▶ Work to complete:
Only the lines from the one containing "https://www.divineessence.com/pages/privacy-policy/ (83, 1355)" to the end of the records belong in the copy. Reproduce them word for word and drop the pictures.

▶ Available records:
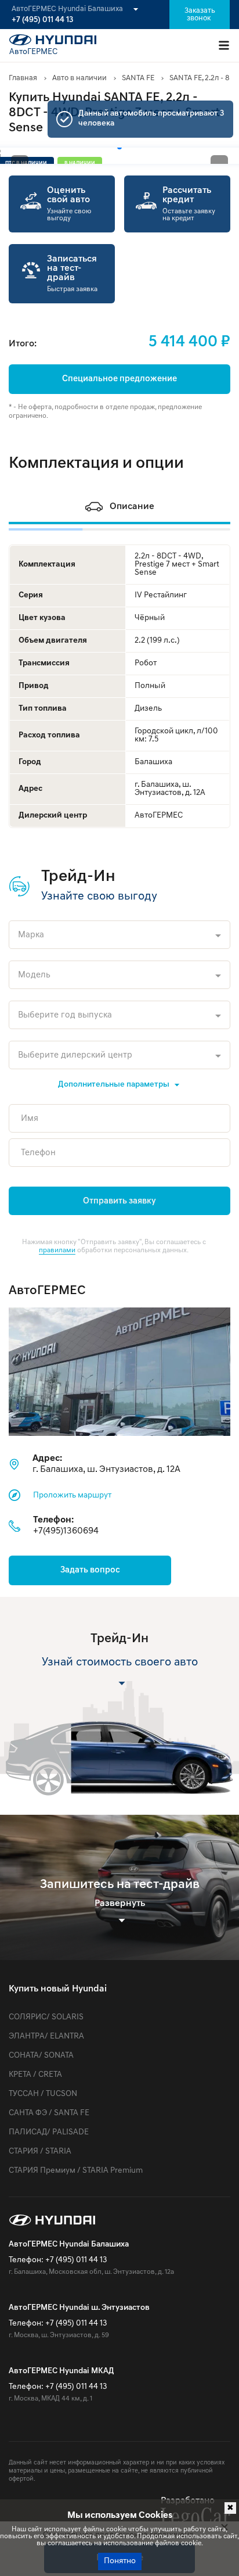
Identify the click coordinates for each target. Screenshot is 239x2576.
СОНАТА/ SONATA (41, 2055)
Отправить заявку (119, 1201)
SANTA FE (138, 78)
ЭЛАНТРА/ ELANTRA (46, 2036)
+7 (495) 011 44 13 (42, 20)
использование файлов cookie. (153, 2543)
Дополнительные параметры (113, 1085)
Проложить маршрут (72, 1495)
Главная (23, 78)
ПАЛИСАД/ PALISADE (49, 2132)
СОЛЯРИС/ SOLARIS (46, 2017)
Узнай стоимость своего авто (120, 1662)
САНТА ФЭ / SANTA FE (49, 2113)
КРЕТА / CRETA (35, 2074)
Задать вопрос (90, 1570)
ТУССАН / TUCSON (43, 2094)
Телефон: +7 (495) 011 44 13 (58, 2260)
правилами (57, 1250)
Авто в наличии (79, 78)
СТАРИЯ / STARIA (40, 2151)
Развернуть (120, 1903)
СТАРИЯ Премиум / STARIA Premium (76, 2170)
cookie (116, 2529)
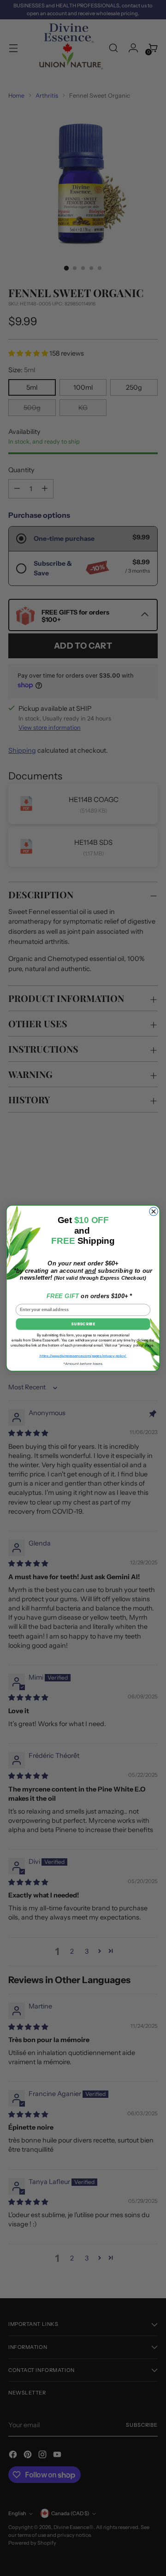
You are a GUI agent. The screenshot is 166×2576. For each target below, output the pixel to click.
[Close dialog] (153, 1211)
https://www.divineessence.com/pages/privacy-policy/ (83, 1355)
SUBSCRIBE (83, 1324)
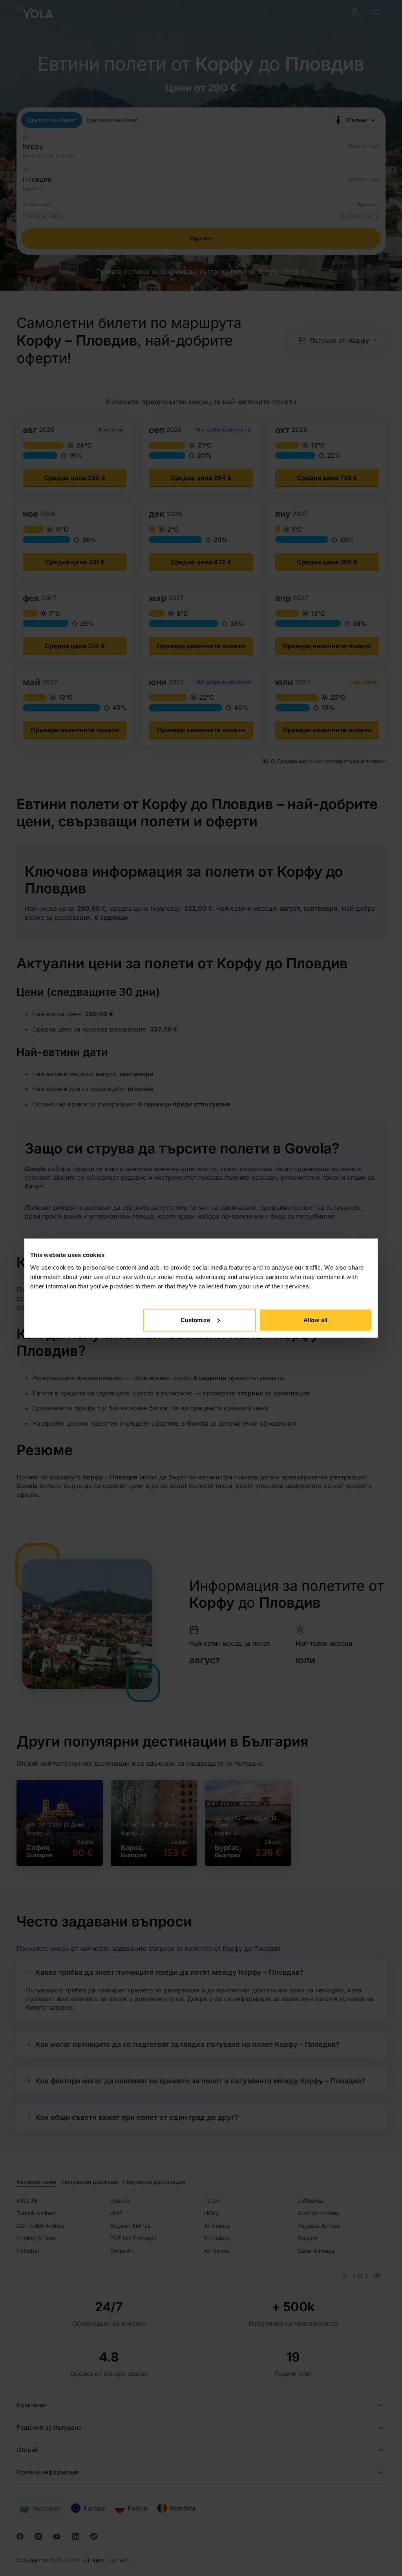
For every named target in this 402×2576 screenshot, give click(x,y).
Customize (195, 1319)
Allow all (315, 1319)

▶ Worked solution:
https://www.divineessence.com/pages/privacy-policy/ (83, 1355)
SUBSCRIBE (83, 1324)
For every named target in this 402×2576 screenshot, give click(x,y).
Customize (195, 1319)
Allow all (315, 1319)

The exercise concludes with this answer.